Compute Cloud@Customer is built to eliminate single points of failure,
enabling the system and hosted workloads to remain operational in case of hardware or
software faults, and during upgrades and maintenance operations.
Compute Cloud@Customer has redundancy built into its architecture at every
level: hardware, controller software, master database, services, and so on. Features
such as backup, automated service requests and optional disaster recovery further
enhance the system's serviceability and continuity of service.
Hardware Redundancy
The minimum base rack configuration contains redundant networking, storage and server
components to ensure that failure of any single element doesn't affect overall
system availability.
Data connectivity throughout the system is built on redundant pairs of leaf and spine
switches. Link aggregation is configured on all interfaces: switch ports, host NICs
and uplinks. The leaf switches interconnect the rack components using cross-cabling
to redundant network interfaces in each component. Each leaf switch also has a
connection to each of the spine switches, which are also interconnected. The spine
switches form the backbone of the network and enable traffic external to the rack.
Their uplinks to the data center network consist of two cable pairs, which are
cross-connected to two redundant ToR (top-of-rack) switches.
The management cluster, which runs the controller software and system-level services,
consists of three fully active management nodes. Inbound requests pass through the
virtual IP of the management node cluster, and are distributed across the three
nodes by a load balancer. If one of the nodes stops responding and fences from the
cluster, the load balancer continues to send traffic to the two remaining nodes
until the failing node is healthy again and rejoins the cluster.
Storage for the system and for the cloud resources in the environment is provided by
the internal ZFS Storage Appliance. Its two controllers form an active-active
cluster, providing high availability and excellent throughput at the same time. The
ZFS pools are built on disks in a mirrored configuration for the best data
protection.
System Availability 🔗
The software and services layer are deployed on the three-node management cluster,
and take advantage of the high availability that's inherent to the cluster design.
The Kubernetes container orchestration environment also uses clustering for both its
own controller nodes and the service pods it hosts. Many replicas of the
microservices are running at any particular time. Nodes and pods are distributed
across the management nodes, and Kubernetes ensures that failing pods are replaced
with new instances to keep all services running in an active/active setup.
All services and components store data in a common, central MySQL database. The MySQL
cluster database has instances deployed across the three management nodes.
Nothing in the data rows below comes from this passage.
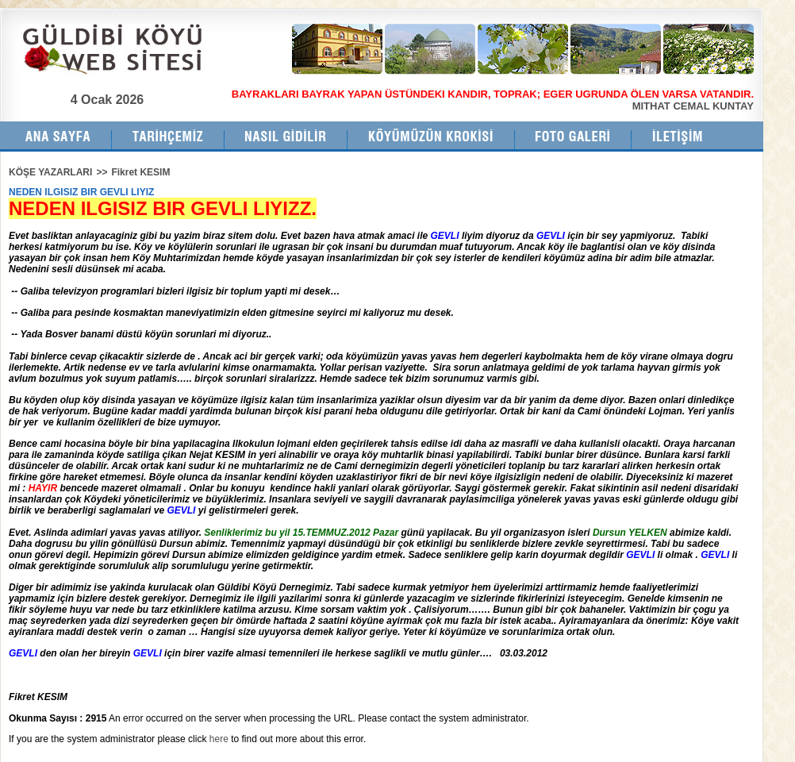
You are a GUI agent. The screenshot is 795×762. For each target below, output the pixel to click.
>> (101, 172)
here (219, 739)
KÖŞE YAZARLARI (50, 172)
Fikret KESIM (140, 172)
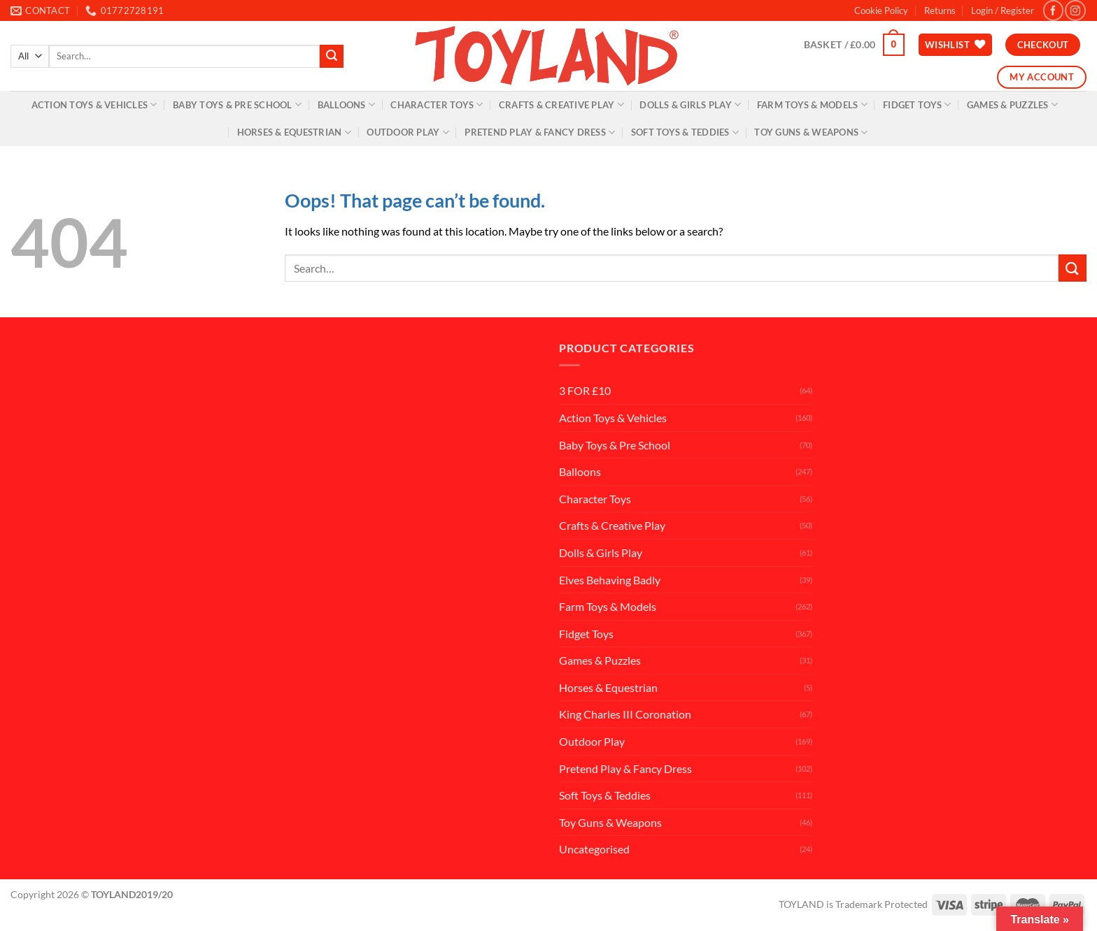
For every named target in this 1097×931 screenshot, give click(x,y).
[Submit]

Availability, load balancing, data synchronization and clustering are all controlled
by internal components of the MySQL cluster.
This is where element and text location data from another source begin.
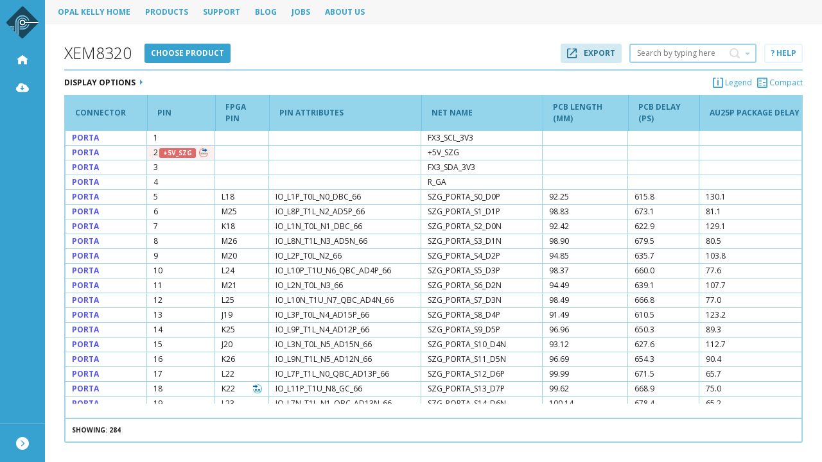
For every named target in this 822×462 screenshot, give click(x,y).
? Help (783, 52)
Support (221, 11)
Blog (266, 11)
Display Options (103, 82)
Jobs (301, 11)
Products (166, 11)
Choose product (187, 52)
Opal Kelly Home (94, 11)
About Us (345, 11)
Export (591, 52)
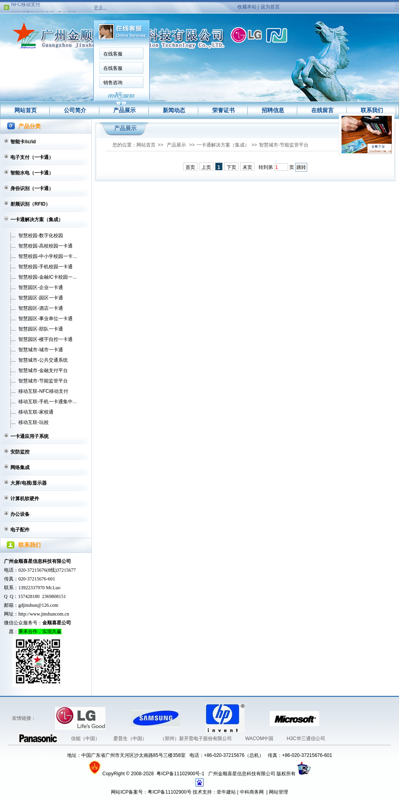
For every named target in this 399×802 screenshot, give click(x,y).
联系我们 (372, 110)
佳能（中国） (86, 738)
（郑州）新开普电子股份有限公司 (196, 738)
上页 (206, 167)
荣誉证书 (223, 110)
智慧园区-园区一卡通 (40, 298)
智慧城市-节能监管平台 (43, 381)
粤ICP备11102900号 (169, 792)
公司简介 (75, 110)
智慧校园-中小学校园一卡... (47, 256)
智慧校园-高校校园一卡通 (45, 246)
A significant part of the system-level infrastructure networking is software-defined.
The configuration of virtual switches, routers and gateways isn't stored and managed
by the switches, but is distributed across several components of the network
architecture. The network controller is deployed as a highly available containerized
service.
The upgrade framework leverages the hardware redundancy and the clustered designs to
provide rolling upgrades for all components. During the upgrade of one component
instance, the remaining instances ensure that there's no downtime. The upgrade is
complete when all component instances have been upgraded and returned to normal
operation.
Compute Instance Availability 🔗
For a compute instance, high availability refers to the automated recovery of an
instance in case the underlying infrastructure fails. The state of the compute
nodes, hypervisors, and compute instances is monitored continually. Each compute
node is polled with a 5 minute interval. When compute instances go down, by default
the system tries to recover it automatically.
By default, the system attempts to restart instances in their selected fault domain
but will restart instances in other fault domains if insufficient resources are
available in the selected fault domain. The selected fault domain is the fault
domain that's specified in the instance configuration.
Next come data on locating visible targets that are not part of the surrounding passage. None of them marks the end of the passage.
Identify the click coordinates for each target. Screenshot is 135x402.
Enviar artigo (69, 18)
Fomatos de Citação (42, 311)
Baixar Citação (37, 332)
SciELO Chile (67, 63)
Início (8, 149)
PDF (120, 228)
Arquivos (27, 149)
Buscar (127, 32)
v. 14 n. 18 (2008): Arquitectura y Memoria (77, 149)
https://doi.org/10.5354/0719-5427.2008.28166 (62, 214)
If a compute node goes down because of an unplanned reboot, when the compute node
successfully returns to normal operation, instances are restarted. At the next
polling interval, by default if instances are found that should be running but are
in a different state, the start command is issued again. If any instances have
stopped and remain in that state, the hypervisor tries to restart them up to 5
times. Instances that weren't running before the compute node became unavailable,
remain shut down when the compute node is up and running again.
A compute node is considered failing when it has been disconnected from the data network or has been in a powered-off state for about 5 minutes. This 5-minute timeout corresponds with two unsuccessful polling tries, and is the threshold for placing the compute node in FAIL state and its agent in EVACUATING state. This condition is required before the reboot migration can start.
Reboot migration implies that all compute instances from the failing compute node are
stopped and restarted on another compute node. When migration is complete, the
failing compute node's agent indicates that instances have been evacuated. If the
compute node eventually reboots successfully, it must go through a cleanup process
that removes all stale instance configurations and associated virtual disks. After
cleanup, the compute node can host compute instances again.
During the entire reboot migration, the instances remain in "moving" configuration
state. After migration is completed, the instance configuration state is changed to
"running". Instances that were stopped before the failure aren't migrated, because
they're not associated with any compute node.
Continuity of Service 🔗
Compute Cloud@Customer offers several features that further enhance high
availability. Health monitoring at all levels of the system is a key factor.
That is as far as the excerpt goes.